Downloading Stormshield updates

Stormshield regularly provides new built-in security policies and updates of built-in rule sets.

These resources can be found on the Stormshield public server or on a local server of your choice if you work in an offline environment.

You can download them at any time in your administration console separately from SES Evolution updates.

When new policies, rule set updates or are available, an indicator appears on the icon in the menu on the left, next to the name of the administrator. Click on the icon to go to the panel in which updates are downloaded.

If you want to download resources that you do not already have, use the Install all button in the menu or the Install button in the panel to the right of each category. In this case, the new versions of resources that you already have will not be installed.

If you want to download new versions of resources that you have, use the Update all button in the menu or the Update button in the panel to the right of each category.

You must have at least the Show privilege on Policies or Resources to view the updates available in this panel.

After you download an update for rule sets that have already been deployed, a new version of the policies in question will be automatically created if you have selected Always use latest version of rule sets and there is nothing more you need to do.

However, you must have the Edit privilege on Policies in order to perform these operations.

Depending on user roles, you can make this panel inaccessible or display it in read-only mode, by using the Updates permission in the user panel.
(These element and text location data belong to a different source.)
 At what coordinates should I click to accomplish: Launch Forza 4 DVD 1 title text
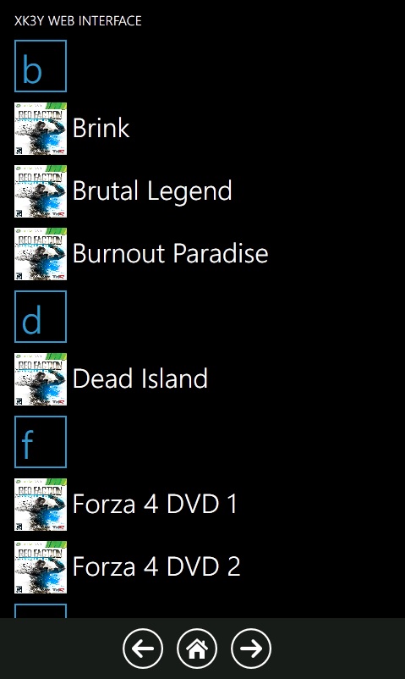coord(155,504)
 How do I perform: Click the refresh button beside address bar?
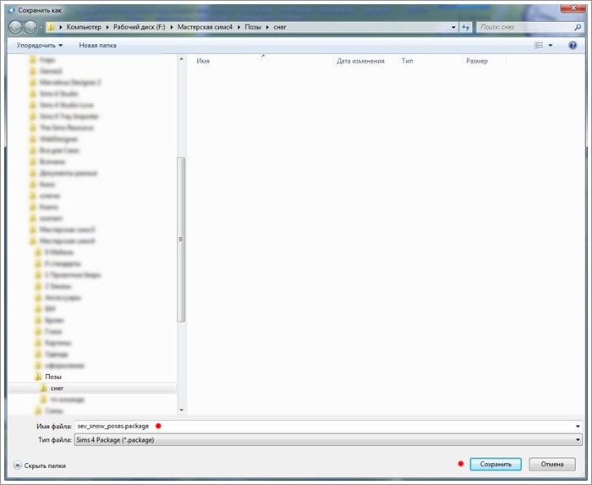pyautogui.click(x=465, y=27)
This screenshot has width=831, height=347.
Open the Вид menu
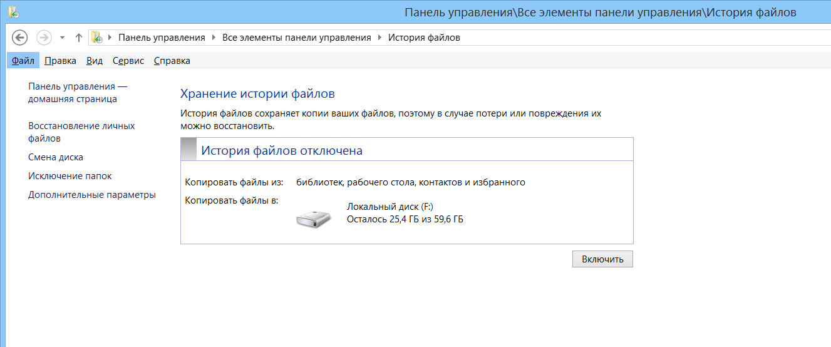[x=95, y=61]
If you select None as the privilege, the panel in which updates are downloaded will not be visible.

For further information, refer to the section Managing users on the SES Evolution administration console.

To disable notifications when a new update is available, unselect Enable notifications at the top right side of the panel.
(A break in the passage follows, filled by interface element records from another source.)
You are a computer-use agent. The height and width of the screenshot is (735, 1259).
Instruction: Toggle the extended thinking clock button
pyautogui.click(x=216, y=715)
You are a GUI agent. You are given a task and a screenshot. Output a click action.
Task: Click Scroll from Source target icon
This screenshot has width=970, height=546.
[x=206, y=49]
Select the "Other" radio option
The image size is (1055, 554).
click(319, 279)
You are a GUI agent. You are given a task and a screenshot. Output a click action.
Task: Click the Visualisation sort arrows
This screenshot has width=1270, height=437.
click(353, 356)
For more information on the resources available in this panel, refer to the sections Understanding built-in and custom security policies, Understanding built-in rule sets and Creating Yara analysis units.
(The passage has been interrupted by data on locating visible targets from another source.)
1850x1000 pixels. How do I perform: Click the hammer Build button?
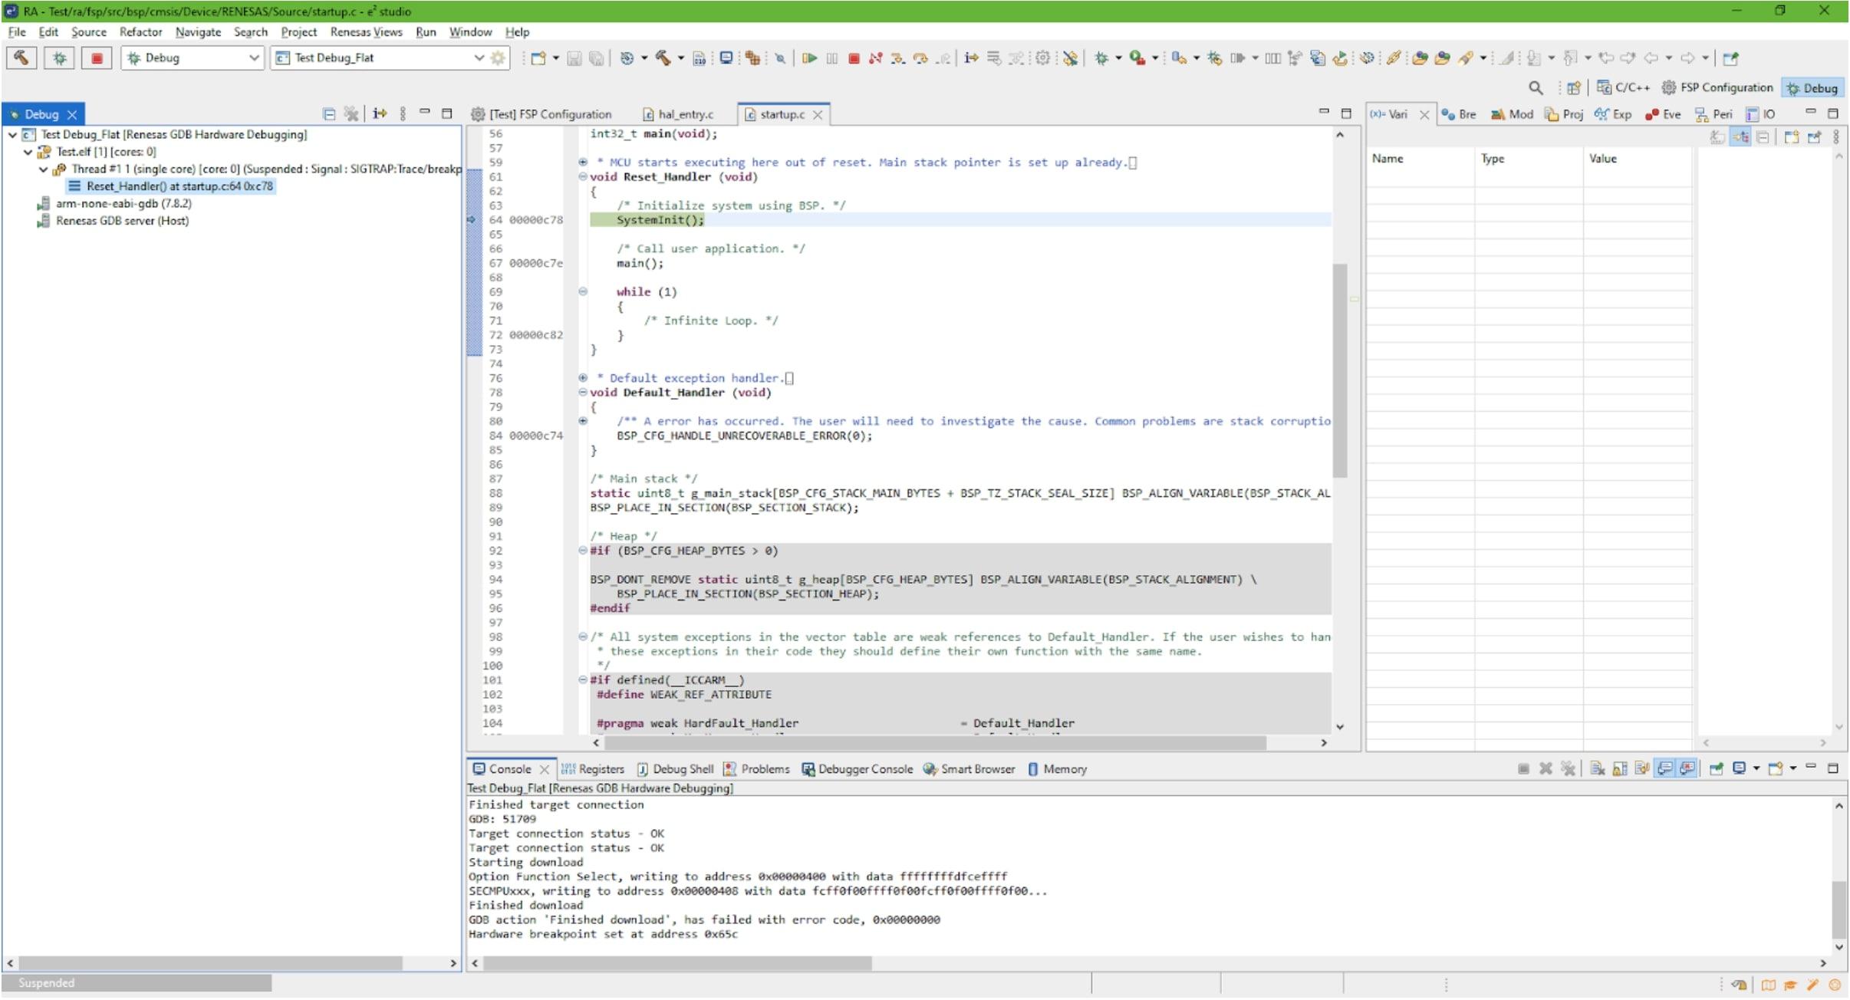(21, 58)
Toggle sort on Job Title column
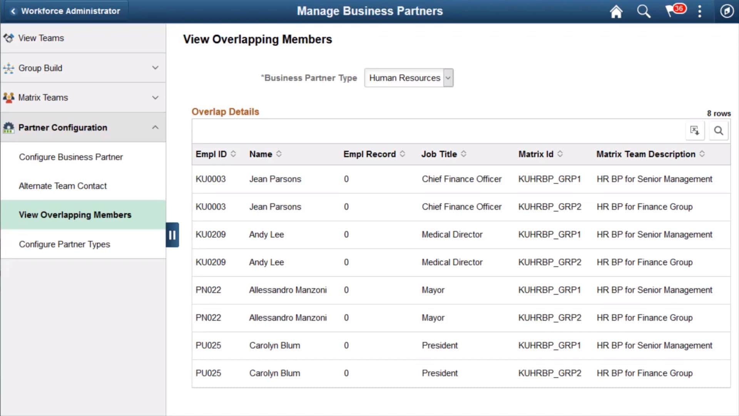The height and width of the screenshot is (416, 739). (464, 154)
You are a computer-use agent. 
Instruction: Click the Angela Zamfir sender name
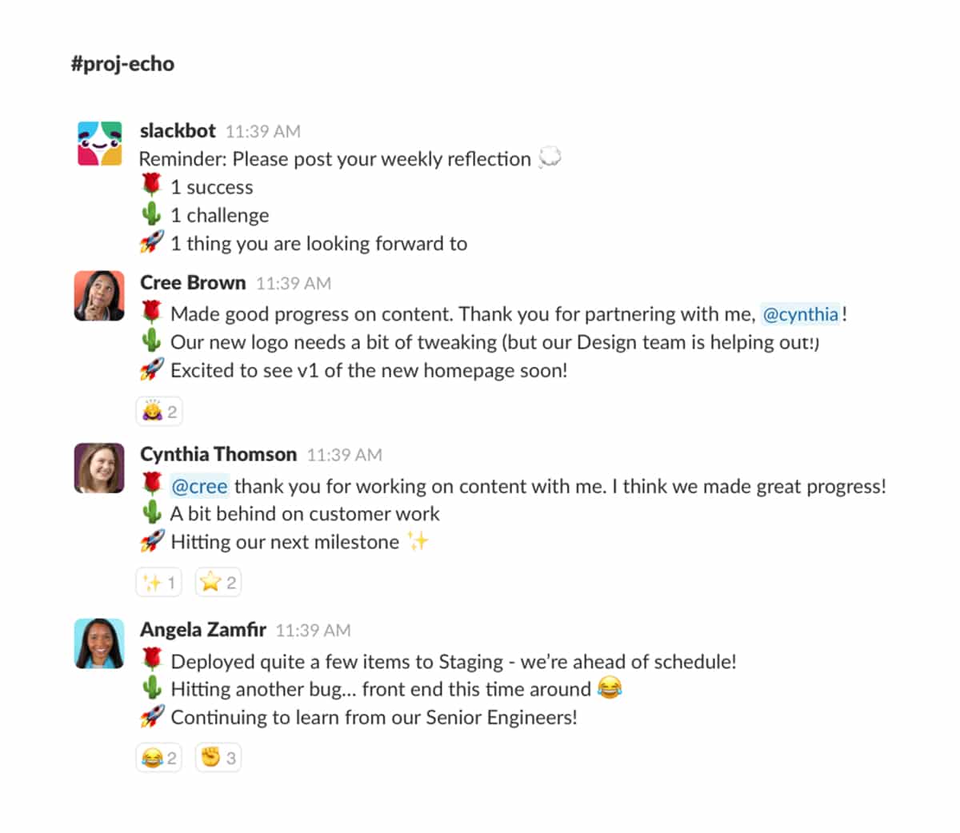203,630
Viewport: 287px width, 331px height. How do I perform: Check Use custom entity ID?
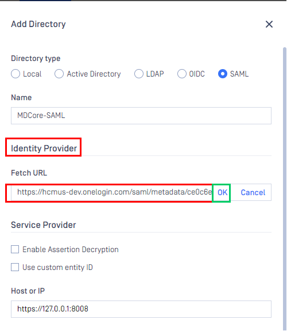pos(15,267)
Updates are available by default on a Stormshield public server, but you can use a server of your choice.

To configure the server:

  1. Select the System menu.

  2. Click on Edit in the upper banner.

  3. The feature is enabled by default. If you disable it, the panel in which updates are downloaded will no longer be visible and notifications of new available updates will also be automatically disabled.

  4. In the Update server section, select the frequency of connections to the server. Choose Never to disable automatic connection to the server. In this case, click on the Check updates button in the panel where updates are downloaded, to manually connect to the server.

  5. Keep the Stormshield server's default address, or enter the address of a local server of your choice.

  6. Ensure that the connection to the server functions by clicking on Check address.

NOTE
The backend component sets up connections to the update server in HTTPS over TCP port 443. If there are several backend components, one of them will be chosen at random to set up the connection to the update server.